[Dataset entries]
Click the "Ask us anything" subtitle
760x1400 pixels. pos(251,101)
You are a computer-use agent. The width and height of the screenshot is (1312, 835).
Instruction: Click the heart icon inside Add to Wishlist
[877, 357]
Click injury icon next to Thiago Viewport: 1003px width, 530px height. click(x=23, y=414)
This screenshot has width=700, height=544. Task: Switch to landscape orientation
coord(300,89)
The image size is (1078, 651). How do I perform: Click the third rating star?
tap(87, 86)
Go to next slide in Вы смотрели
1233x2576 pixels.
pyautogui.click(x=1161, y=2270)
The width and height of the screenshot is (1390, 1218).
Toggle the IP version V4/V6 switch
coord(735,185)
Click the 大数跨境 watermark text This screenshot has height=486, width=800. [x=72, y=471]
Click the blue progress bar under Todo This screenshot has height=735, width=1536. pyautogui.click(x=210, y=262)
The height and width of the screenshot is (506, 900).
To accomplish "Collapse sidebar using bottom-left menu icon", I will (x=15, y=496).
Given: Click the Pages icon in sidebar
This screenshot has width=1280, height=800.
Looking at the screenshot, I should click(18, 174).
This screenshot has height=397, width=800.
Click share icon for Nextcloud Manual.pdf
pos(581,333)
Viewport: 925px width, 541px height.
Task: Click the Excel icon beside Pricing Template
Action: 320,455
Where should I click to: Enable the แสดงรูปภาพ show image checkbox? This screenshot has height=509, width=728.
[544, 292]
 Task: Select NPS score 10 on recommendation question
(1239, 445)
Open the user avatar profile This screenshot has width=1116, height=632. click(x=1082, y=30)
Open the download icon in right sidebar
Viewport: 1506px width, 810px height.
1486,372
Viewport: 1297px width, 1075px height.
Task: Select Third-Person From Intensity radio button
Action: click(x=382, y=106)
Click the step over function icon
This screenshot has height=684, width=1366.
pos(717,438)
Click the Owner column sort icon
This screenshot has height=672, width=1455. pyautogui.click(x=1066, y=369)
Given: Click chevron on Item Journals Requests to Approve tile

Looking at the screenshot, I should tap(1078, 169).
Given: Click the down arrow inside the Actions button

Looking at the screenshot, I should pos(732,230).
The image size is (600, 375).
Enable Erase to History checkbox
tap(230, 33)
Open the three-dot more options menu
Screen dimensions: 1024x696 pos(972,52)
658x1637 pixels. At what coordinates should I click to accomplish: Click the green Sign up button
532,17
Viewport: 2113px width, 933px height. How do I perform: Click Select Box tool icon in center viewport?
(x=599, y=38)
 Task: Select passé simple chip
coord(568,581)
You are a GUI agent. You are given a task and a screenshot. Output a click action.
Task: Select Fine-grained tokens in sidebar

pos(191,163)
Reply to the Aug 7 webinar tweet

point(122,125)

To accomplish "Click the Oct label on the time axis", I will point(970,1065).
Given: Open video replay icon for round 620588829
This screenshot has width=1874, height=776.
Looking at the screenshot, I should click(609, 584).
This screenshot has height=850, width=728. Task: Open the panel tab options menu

### Action item
Return the line that contains "Given: Open video", along with every line after it in the data above, exactly and with nothing else.

### Answer section
Given: Open video replay icon for round 620588829
This screenshot has width=1874, height=776.
Looking at the screenshot, I should click(609, 584).
This screenshot has height=850, width=728. Task: Open the panel tab options menu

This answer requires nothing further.